Book Review: Canadian Modern book series
During the last 15 years, there has been a renaissance in Canadian architectural publishing, supported by the efforts of the Canada Council and other funding agencies, private sponsors, and numerous dedicated journalists, scholars, curators and architects. In particular, the intrepid publishers must be commended. This includes stalwarts such as Douglas & McIntyre, newcomers like Figure 1 Publishing, and international houses such as Princeton Architectural Press.
One of the key players in this vital landscape is Dalhousie Architectural Press, established over 35 years ago in Halifax, originally as TUNS Press. Landmark books by the press include Patkau Architects: Selected Projects 1983-1993 (1994), which did much to put Canadian architecture on the map. In 2013, the press began a series called Canadian Modern, overseen by Michelangelo Sabatino. Numbering six books to date, the series is effectively a set of exhibition catalogues that concentrate on archival material.

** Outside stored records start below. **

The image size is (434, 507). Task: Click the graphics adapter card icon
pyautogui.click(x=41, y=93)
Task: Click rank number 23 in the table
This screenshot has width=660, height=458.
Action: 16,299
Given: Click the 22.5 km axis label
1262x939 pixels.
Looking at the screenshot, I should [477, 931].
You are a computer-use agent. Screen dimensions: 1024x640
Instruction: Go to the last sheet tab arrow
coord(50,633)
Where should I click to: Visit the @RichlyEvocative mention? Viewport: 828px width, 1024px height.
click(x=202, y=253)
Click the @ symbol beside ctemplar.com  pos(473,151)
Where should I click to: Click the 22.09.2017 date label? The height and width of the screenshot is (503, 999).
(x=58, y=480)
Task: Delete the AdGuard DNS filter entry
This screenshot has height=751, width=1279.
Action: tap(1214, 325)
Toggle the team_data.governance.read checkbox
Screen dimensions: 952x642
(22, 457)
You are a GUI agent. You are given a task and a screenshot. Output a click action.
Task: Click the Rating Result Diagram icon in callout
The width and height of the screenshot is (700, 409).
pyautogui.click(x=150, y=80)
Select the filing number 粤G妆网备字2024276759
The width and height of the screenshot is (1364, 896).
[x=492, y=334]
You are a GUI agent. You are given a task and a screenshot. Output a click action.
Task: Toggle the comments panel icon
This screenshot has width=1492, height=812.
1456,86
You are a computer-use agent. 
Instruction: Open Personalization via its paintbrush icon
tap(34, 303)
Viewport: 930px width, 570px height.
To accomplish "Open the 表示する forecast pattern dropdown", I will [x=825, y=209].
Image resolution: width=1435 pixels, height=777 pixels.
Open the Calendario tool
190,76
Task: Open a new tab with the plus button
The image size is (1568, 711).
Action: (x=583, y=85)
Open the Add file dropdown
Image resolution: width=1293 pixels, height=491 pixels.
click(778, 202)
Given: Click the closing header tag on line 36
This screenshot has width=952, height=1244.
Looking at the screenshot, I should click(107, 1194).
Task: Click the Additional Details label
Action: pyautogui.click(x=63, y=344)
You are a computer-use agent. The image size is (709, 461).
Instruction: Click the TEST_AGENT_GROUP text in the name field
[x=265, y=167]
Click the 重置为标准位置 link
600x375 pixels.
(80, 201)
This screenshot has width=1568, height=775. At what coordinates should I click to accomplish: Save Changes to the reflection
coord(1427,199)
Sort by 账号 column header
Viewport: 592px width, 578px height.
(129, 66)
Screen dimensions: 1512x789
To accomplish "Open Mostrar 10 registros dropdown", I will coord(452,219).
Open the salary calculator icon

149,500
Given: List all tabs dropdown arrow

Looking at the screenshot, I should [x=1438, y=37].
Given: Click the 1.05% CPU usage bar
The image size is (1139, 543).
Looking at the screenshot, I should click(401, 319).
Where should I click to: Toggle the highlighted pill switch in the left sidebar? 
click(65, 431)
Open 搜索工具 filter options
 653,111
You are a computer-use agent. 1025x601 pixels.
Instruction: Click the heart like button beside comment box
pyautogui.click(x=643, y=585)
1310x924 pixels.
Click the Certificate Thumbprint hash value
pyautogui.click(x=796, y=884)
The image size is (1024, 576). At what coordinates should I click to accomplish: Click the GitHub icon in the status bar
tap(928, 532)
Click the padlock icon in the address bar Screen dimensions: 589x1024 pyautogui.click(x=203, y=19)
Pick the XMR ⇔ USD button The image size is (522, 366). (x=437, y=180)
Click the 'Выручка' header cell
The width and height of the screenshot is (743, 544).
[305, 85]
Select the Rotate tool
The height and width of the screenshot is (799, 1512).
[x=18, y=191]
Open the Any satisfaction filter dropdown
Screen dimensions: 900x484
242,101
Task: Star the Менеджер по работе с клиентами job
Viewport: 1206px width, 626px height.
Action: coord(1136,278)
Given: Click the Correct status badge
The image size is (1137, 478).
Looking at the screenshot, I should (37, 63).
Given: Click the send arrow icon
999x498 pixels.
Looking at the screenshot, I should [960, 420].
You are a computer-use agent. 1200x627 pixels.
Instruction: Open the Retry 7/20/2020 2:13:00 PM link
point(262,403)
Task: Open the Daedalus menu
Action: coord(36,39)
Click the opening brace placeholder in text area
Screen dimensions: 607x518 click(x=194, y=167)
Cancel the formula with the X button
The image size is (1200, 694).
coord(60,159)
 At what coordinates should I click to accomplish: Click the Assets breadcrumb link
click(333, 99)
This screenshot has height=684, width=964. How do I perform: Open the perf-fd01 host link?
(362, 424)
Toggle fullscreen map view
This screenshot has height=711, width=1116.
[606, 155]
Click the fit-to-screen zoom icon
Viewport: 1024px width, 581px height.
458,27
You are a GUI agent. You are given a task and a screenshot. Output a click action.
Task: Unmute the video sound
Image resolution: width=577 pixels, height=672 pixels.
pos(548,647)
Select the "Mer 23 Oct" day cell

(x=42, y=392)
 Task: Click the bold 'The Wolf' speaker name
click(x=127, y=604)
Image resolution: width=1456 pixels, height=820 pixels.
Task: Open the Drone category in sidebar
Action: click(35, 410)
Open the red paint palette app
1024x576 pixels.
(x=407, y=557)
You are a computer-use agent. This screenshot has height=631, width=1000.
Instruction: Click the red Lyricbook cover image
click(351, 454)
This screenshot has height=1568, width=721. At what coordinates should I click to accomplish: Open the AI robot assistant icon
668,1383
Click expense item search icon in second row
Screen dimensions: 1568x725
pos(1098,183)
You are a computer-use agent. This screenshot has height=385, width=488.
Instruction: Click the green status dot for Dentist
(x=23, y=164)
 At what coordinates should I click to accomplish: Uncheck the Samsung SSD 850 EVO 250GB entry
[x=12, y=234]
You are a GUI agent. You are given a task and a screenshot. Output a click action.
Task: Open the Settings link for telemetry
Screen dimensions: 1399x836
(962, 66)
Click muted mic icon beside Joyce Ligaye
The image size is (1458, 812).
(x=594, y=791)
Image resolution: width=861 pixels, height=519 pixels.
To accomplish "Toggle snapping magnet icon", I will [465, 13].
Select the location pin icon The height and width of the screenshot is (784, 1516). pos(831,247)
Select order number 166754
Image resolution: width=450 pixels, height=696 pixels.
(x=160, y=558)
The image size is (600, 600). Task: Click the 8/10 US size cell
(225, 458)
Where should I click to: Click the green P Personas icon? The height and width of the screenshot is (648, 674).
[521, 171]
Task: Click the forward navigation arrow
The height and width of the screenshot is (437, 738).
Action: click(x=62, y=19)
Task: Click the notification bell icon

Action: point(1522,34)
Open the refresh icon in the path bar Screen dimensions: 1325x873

George Thomas Kapelos’s Competing Modernisms: Toronto’s New City Hall and Square (2015) and Steven Mannell’s “Living Lightly on the Earth”: Building an Ark for Prince Edward Island, 1974-76 (2018) provide detailed documentation of two crucial, and yet opposite, buildings in Canadian history. Kapelos’s book, which complements an exhibition held at Ryerson University in 2015, comprehensively presents the Toronto City Hall competition of 1958. He includes a fine essay on the history of design competitions in Canada (especially city hall competitions), along with spreads on the finalists and 50 other entries. What is missing is a more lengthy description and analysis of the winning entry, a building that has since achieved iconic status. Nevertheless, the book is a significant contribution to the study of Canadian architecture.
The same can be said of Mannell’s evocative book on the Ark for Prince Edward Island, produced along with an exhibition at the Confederation Centre of the Arts (2016-17). Opened in 1976, the Ark represented a remarkable experiment in environmentally responsive design and living—it was a true product of its time. Mannell provides much information on the genesis and life of the project, accompanied by many intriguing images. Sadly, the project met its demise in 1998.
The most unfamiliar story in the series is told in Cammie McAtee’s Montreal’s Geodesic Dreams: Jeffrey Lindsay and the Fuller Research Foundation Canadian Division (2017). Lindsay was a Montreal-born engineer who became enamoured with the work of U.S. inventor Buckminster Fuller. He established a Canadian arm of Fuller’s research outfit in 1949, and experimented with geodesic structures in the following years. Notably, he also provided structural design services for Erickson and Massey’s mall at Simon Fraser University, and the firm’s projects for Expo 67. Lindsay’s daughter donated her father’s notebooks, drawings, and photos to the Canadian Architectural Archives at the University of Calgary in 2014. The book was produced in conjunction with an exhibition held at the Centre de Design at UQAM in 2017, and provides a window on a little-known aspect of Canadian design.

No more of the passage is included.